Não conseguia acreditar que sua vida foi poupada. Mas com toda sinceridade ele preferiu que a queda não tivesse tido misericórdia com sua vida. Ele tentou levantar a cabeça para visualizar o ambiente. Claramente estava numa caverna subterrânea ou algo do tipo. 
— Parece que veio daqui... - ouviu uma voz infantil dizer. Rapidamente ele moveu a cabeça na direção de onde a voz viera. Ele viu a silhueta de uma criatura que parecia uma criança. A criatura aproximou-se da área iluminada e agora ele conseguia vê-la nitidamente. Era uma criatura animalesca com pelo branco por todo o corpo. Ele vestia uma blusa de manga comprida verde com listras amarelas e uma calça preta. 

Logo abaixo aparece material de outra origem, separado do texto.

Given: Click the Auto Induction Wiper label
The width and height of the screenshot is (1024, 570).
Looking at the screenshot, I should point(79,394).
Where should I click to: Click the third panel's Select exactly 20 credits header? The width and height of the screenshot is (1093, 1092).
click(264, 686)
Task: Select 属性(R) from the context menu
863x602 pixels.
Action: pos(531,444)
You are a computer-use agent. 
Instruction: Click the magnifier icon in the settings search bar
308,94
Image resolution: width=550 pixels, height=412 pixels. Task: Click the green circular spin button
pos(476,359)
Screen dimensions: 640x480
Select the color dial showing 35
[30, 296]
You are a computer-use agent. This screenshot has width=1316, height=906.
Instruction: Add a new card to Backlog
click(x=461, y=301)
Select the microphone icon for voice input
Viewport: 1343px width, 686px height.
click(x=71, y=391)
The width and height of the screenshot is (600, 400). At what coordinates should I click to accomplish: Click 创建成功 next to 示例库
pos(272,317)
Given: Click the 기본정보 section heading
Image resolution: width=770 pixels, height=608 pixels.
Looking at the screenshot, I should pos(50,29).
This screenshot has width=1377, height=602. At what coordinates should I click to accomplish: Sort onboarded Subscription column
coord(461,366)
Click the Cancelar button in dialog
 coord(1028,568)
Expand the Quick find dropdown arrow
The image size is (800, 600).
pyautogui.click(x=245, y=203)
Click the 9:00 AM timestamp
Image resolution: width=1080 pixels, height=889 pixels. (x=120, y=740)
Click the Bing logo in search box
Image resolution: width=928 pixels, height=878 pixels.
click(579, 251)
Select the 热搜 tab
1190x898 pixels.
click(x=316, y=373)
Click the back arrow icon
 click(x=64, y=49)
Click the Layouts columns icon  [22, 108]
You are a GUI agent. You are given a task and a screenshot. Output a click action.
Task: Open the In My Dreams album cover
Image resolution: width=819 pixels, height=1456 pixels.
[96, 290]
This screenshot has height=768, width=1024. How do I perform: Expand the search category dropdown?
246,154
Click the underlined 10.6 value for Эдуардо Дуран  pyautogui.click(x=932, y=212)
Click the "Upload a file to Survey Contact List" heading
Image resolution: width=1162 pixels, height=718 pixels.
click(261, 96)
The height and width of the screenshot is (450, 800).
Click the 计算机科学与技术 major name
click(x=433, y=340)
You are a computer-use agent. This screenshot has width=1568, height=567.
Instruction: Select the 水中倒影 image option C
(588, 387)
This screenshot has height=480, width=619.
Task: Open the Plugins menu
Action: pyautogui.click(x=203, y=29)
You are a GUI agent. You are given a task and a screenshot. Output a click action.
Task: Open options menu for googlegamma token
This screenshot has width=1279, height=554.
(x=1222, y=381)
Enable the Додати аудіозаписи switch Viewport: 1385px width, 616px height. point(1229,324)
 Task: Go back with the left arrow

— Oh, você caiu aqui, não é... - disse o menino animalesco. Chara o olhou atônito, perguntando-se que tipo de criatura era essa. Com certeza não era humano. Poderia ser que...?
— Você está bem? Aqui, eu te ajudo... - disse ajudando-o a levantar. Ele colocou o braço direito de Chara em volta de seu ombro. Chara sentia muita dor, mas ainda assim se esforçou a ficar em pé para que seu peso não ficasse por completo em cima do menino. 
— Cha... -
— Hã? -
— Chara... Meu nome é Chara. -
— Chara, hm? É um nome bonito. Meu nome é Asriel.